This summer, Integral Partners participated in several national cybersecurity, identity and access management and privilege management conferences and webinars. A recurring theme was the growing role of artificial intelligence (AI) and machine learning (ML) and how these technologies will support security efforts in the modern enterprise. Our team found the signal amid the marketing noise, but what was left unsaid were fundamentals organizations must have before adding these technologies into their security operations centers.
Benefiting from these technologies requires significant IAM maturity. Beyond some of the more obvious fundamentals, if your organization has addressed some of these challenges with your information security and IAM program, AI/ML should be considered in 2018:
- Deployed a consolidated password policy across all devices for all users, and preferably a single password for each user all devices. There may be policy variations for application accounts, privileged accounts, or federated accounts, but all heartbeat and non-heartbeat users should have distinct and secure passwords. Applying the same password policy at all endpoints and applications helps defend against credential stuffing attacks, and requires that you have deployed an Identity and Access Management solution that can control all the accounts that access your corporate resources.
- Deployed multifactor authentication, excluding knowledge-based authentication and SMS two-factor authentication. This small amount of friction helps to prevent stolen credentials to be used to impersonate privileged users and helps set the stage for AI analytics that decide when a user should be required to provide MFA in addition to a password. This MFA could take the form of an app on each user’s mobile that generates a one-time code, an app that uses push notifications, or an email notification.
- Deployed and integrated access controls for heartbeat and non-heartbeat users. This could be privilege escalation technologies, password vaulting and check-in/checkout technologies, or a combination of these. Users should have the minimum permissions to perform their role. AI analytics tools can then consume these data to help organizations understand the ‘normal’ behavior of users and to identify unusual patterns or risks.
For the purposes of this perspective, we didn’t include session monitoring or integration with SIEM solutions in our list of fundamentals. While relevant, the healthcare and financial verticals are drowning in thousands of security alerts from SIEM solutions daily, and according to Cisco’s 2017 mid-year report, they’re only able to investigate around half of those alerts. Third parties avoid detection due to the sheer volume of cyberattacks occurring, and companies are unable to hire enough qualified security analysts to determine real threats from false alarms.
The premise of machine learning and artificial intelligence is to supplement human security analysts’ efforts in investigating the rising tide of daily security alerts. All major vendors are touting AI/ML in their roadmaps, although not all vendors are currently shipping products. In theory, a well-trained artificial intelligence solution will be able to identify and prioritize attacks for human defenders to remediate.

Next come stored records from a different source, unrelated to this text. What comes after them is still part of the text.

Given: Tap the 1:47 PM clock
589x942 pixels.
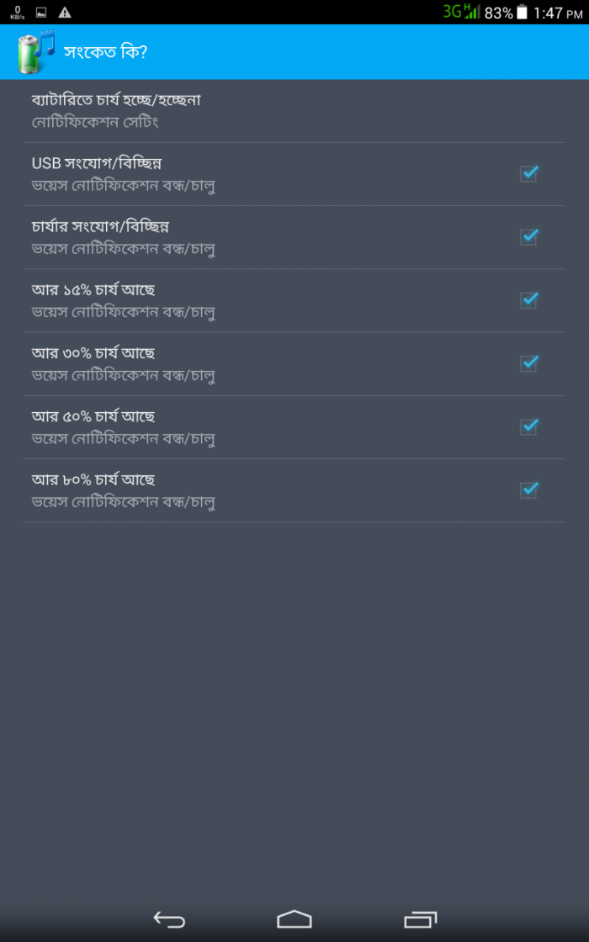Looking at the screenshot, I should tap(559, 13).
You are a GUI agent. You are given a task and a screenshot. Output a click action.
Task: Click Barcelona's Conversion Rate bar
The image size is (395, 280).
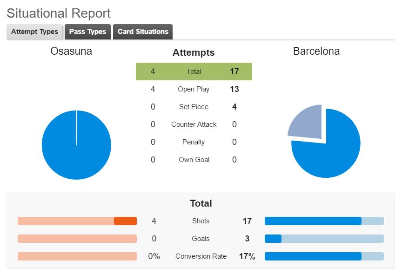point(324,256)
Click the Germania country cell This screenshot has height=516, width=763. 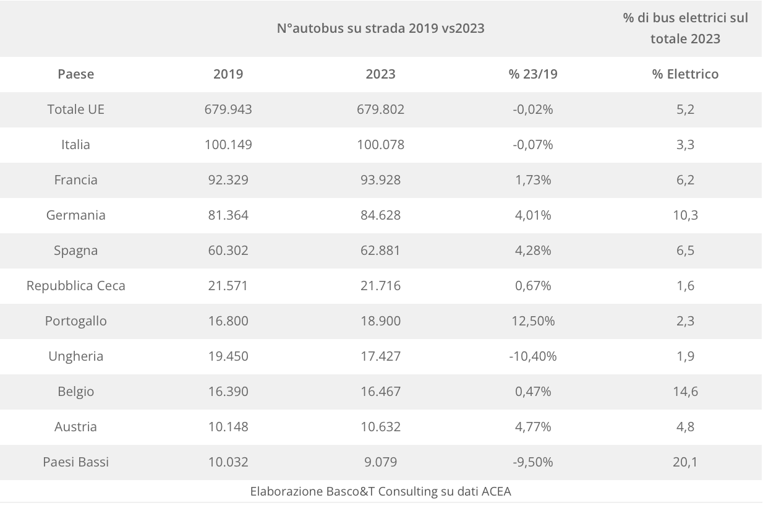[76, 215]
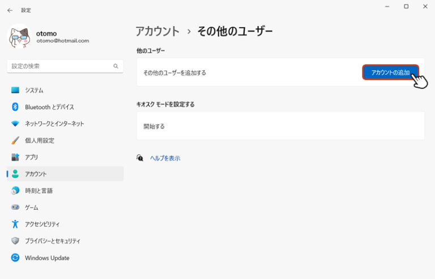Select the ネットワークとインターネット wifi icon
The image size is (435, 279).
point(15,124)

For example, consider a targeted healthcare company under attack from concurrently distributed denial of service (DDOS), ransomware, and credential stuffing attacks, all of which are potentially launched from different third-party attackers. Under this scenario, human defenders are less likely to look at the lateral network movements of other privileged administrator accounts, trusting their colleagues are working together to defend against multiple attacks. This smoke screen attack methodology would allow a third party with stolen insider credentials to move laterally inside the company’s network and exfiltrate data with minimal suspicion. However, an artificial intelligence solution leveraging user identity insight would correctly identify the administrator account is behaving unusually and transferring atypical amounts of data to previously-unseen network locations – a likely threat. Under this scenario, the AI would notify the human defenders to act against the rogue insider threat.
Integral Partners recommendation is if the foundational elements of security are currently in place, companies should plan their 2018 budgets to rapidly deploy modern security defenses by incorporating machine learning and artificial intelligence before becoming the next news story of a corporate breach.